This exercise calls for the whole listing to be given again exactly, without images.

────────────────

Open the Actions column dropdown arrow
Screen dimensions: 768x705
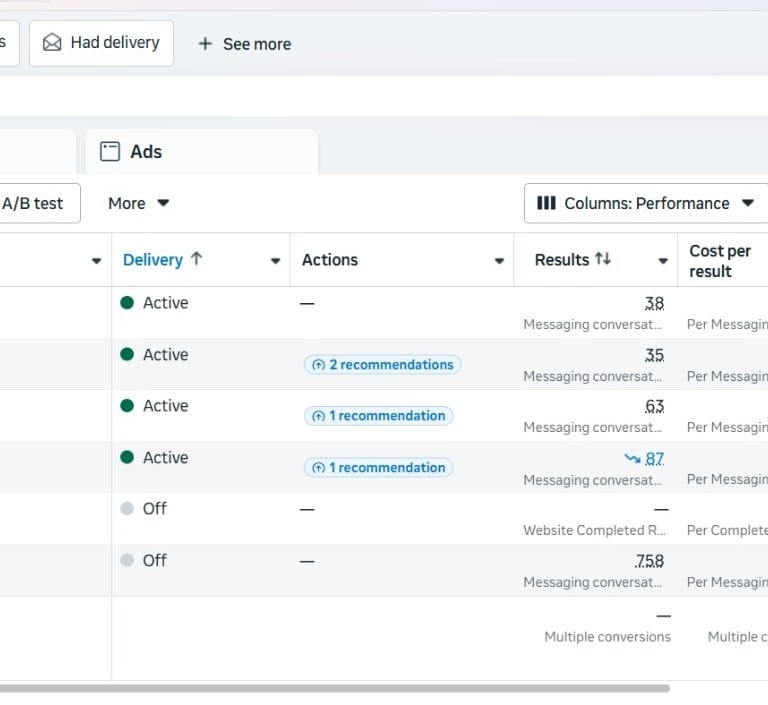(x=499, y=261)
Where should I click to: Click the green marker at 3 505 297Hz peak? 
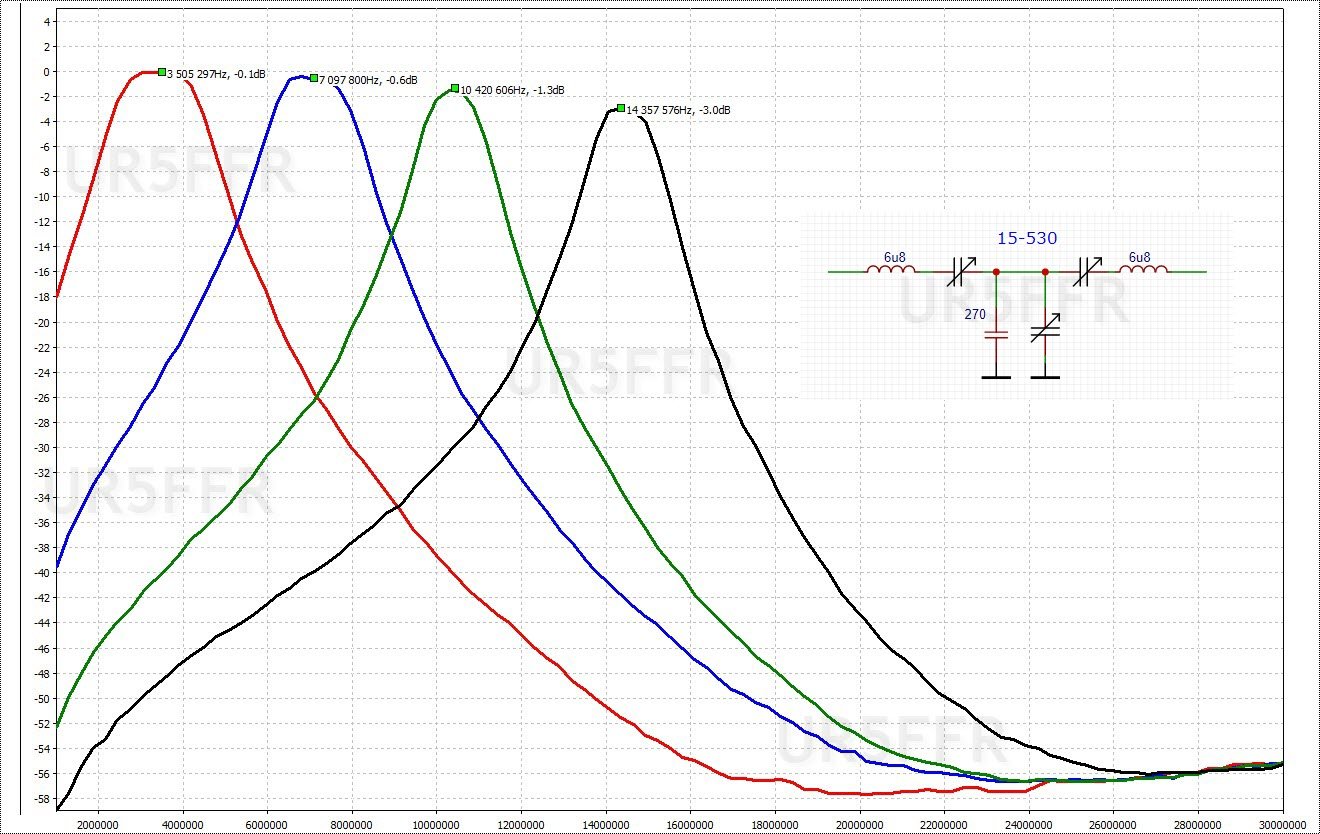coord(162,72)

────────────────

*Output*.
Open the Actions column dropdown arrow
Screen dimensions: 768x705
(x=499, y=261)
Where should I click to: Click the green marker at 3 505 297Hz peak? 
coord(162,72)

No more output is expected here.